**Task instructions**
Rewrite the passage on vegan protein from the words "Being a staunch" through the words "source for it.", changing "compassion" to "patience".

**Document segment**

Being a staunch vegan advocate for the last 30+ years, I’ve had thousands of people asking me, “Where do you get your protein from?”
I’m tired of the question, but I must show compassion and keep in mind that most people don’t understand where protein comes from, where it’s most abundant and what is the superior source for it.
Protein for human consumption comes from plants—it’s just that simple. Even carnivorous animals get their protein from plants via eating other animals that eat plants. That said, the argument that humans can’t get enough protein from plant sources is hogwash. However, since that explanation won’t suffice for most people, maybe a different perspective could satiate their desire for the truth.
If you take a nice juicy steak, about 33% of its calories are derived from protein, 67% from fat, and 0% from fat. Comparing that to raw spinach, about 30% of its calories are derived from protein, 56% from carbs and 14% from fat. (This information you can get derive from the caloric ratio pyramids on http://www.nutritiondata.self.com.)
The percentage of calories from protein are close to equal as you can see. However, when consuming vegetables that contain carbohydrates (which all veggies do), all of the calories from the carbohydrates are not bioavailable (accessible to the body).
Some pass through the body for the gut bacteria to consume, which means less calories are from carbs. Since less is bioavailable from carbs, a greater percentage of bioavailable calories are from protein and fat, pushing those percentages higher. Therefore, percentage-wise, spinach could have a greater percentage of calories from protein than steak!
But there are greater advantages to getting your calories from spinach than steak.

**Stored data**
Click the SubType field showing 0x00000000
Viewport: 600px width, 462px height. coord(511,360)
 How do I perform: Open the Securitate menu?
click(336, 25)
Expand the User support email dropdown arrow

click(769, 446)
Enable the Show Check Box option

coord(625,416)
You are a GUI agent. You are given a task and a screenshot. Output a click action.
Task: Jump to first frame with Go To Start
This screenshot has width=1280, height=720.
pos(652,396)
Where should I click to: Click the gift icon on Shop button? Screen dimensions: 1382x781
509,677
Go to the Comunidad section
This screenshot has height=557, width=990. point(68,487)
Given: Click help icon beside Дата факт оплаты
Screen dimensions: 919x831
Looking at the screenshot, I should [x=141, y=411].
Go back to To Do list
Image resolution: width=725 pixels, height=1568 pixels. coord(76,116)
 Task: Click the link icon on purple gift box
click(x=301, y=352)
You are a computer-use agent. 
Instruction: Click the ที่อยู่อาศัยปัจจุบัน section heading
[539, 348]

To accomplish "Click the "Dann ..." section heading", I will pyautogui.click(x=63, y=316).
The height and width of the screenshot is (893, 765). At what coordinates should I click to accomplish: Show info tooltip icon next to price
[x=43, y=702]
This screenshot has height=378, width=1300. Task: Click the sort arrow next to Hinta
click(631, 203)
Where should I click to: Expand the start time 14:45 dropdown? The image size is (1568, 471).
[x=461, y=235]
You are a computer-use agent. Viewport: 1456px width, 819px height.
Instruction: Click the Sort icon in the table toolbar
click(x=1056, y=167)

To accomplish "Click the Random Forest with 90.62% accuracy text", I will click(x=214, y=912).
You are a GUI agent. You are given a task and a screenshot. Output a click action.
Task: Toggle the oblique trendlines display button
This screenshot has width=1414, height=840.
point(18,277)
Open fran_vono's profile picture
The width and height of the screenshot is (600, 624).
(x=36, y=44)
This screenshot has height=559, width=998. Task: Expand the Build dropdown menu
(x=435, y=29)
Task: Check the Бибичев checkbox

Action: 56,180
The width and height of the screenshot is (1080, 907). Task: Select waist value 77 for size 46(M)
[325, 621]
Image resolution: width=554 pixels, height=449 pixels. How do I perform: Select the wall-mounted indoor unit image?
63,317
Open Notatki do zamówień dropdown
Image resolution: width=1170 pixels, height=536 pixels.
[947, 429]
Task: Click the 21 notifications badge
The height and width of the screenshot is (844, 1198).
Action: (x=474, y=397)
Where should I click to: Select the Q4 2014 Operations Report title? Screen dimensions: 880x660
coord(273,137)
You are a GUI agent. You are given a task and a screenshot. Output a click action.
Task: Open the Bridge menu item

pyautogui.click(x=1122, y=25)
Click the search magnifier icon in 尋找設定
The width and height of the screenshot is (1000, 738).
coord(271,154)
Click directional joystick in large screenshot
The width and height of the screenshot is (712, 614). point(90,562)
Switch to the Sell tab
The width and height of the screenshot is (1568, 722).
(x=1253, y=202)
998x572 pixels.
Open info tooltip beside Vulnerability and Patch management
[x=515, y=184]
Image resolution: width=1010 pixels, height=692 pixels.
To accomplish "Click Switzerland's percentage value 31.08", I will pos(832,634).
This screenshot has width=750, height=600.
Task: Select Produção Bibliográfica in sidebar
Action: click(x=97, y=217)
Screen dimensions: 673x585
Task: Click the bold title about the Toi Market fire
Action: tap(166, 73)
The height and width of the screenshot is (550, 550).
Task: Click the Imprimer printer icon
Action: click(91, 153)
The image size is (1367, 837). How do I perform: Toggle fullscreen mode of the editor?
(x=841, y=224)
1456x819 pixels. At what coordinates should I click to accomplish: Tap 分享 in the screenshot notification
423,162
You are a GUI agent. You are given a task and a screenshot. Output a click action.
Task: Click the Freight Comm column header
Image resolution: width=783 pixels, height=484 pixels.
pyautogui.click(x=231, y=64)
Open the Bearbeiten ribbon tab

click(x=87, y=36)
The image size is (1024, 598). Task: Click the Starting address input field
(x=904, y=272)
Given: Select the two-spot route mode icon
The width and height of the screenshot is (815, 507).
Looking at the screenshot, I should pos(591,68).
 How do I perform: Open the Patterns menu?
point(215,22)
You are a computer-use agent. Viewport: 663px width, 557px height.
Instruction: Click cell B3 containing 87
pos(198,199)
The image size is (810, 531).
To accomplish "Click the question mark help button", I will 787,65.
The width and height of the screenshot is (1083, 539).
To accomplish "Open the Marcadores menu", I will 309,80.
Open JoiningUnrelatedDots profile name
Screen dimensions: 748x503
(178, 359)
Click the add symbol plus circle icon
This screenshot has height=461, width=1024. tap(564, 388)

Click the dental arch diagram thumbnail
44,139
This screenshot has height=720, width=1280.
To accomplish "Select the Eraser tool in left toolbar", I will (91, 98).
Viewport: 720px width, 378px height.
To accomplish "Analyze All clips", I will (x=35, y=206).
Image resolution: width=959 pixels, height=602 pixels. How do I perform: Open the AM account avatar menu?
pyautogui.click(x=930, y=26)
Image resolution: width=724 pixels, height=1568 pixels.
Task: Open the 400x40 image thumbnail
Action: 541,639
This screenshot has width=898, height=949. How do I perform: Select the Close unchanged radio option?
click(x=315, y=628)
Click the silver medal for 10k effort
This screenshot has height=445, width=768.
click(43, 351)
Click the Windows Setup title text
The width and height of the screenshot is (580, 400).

**Solved problem**
Being a staunch vegan advocate for the last 30+ years, I’ve had thousands of people asking me, “Where do you get your protein from?”
I’m tired of the question, but I must show patience and keep in mind that most people don’t understand where protein comes from, where it’s most abundant and what is the superior source for it.